Department of Atmospheric Sciences, University of Illinois at Urbana-Champaign, Urbana, Illinois, USA [email protected] uiuc. edu

The climatological winter Atlantic storm track is distinctly more intense (by about 10%) than the Pacific storm track even though the Atlantic jet is about 30% weaker than the Pacific jet. It is hypothesized that this counterintuitive feature is partly attributable to having statistically stronger seeding disturbances upstream of the Atlantic jet. The difference in the seeding disturbances may stem from the geographical distribution of continents and oceans in the northern hemisphere, especially when differential friction over land versus water surfaces is taken into consideration.
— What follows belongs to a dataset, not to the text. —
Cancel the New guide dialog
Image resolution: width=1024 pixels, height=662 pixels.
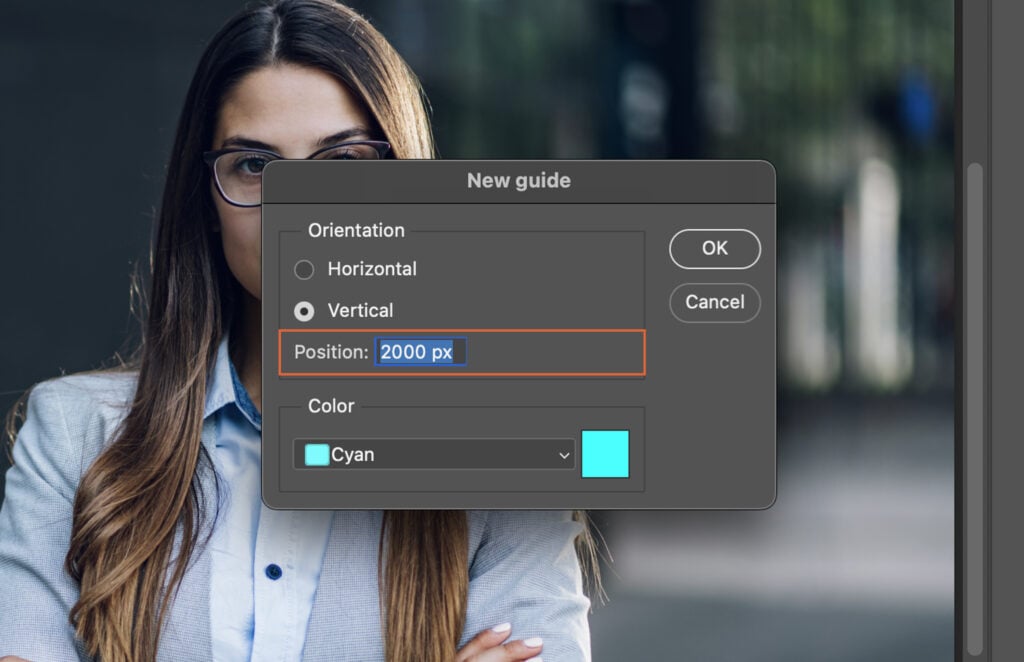pyautogui.click(x=714, y=302)
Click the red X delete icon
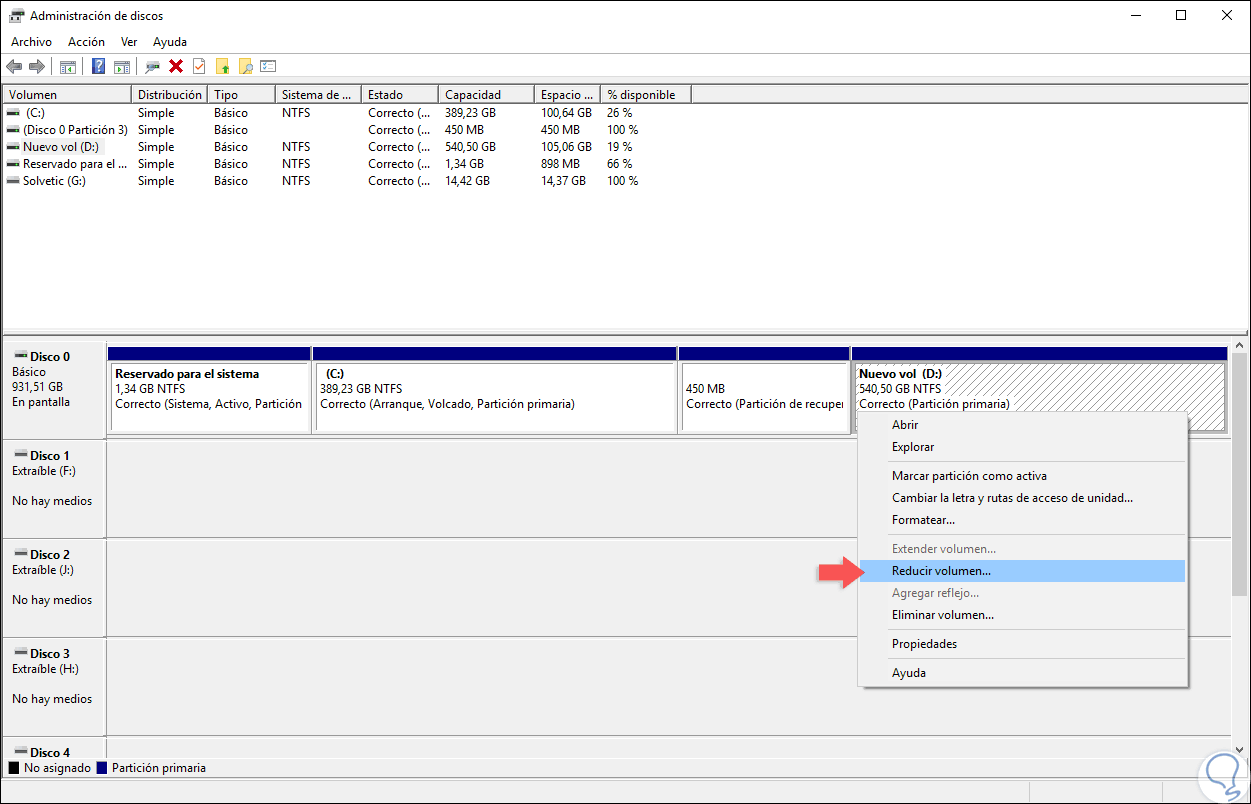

This hypothesis is shown to be valid even in the context of a barotropic model. The proxy forcing in the model is introduced in the form of relaxation of the instantaneous flow toward a reference flow, which has two localized jets broadly resembling the winter Pacific and Atlantic jets. A linear modal instability analysis of these jets is first presented. The nonlinear model Atlantic storm track is found to be more intense than its counterpart over the Pacific. The difference in the relative intensity of the two model storm tracks becomes more pronounced when the drag coefficient over the land sectors is several times larger than that over the ocean sectors. These results may be taken as evidence in support of the hypothesis.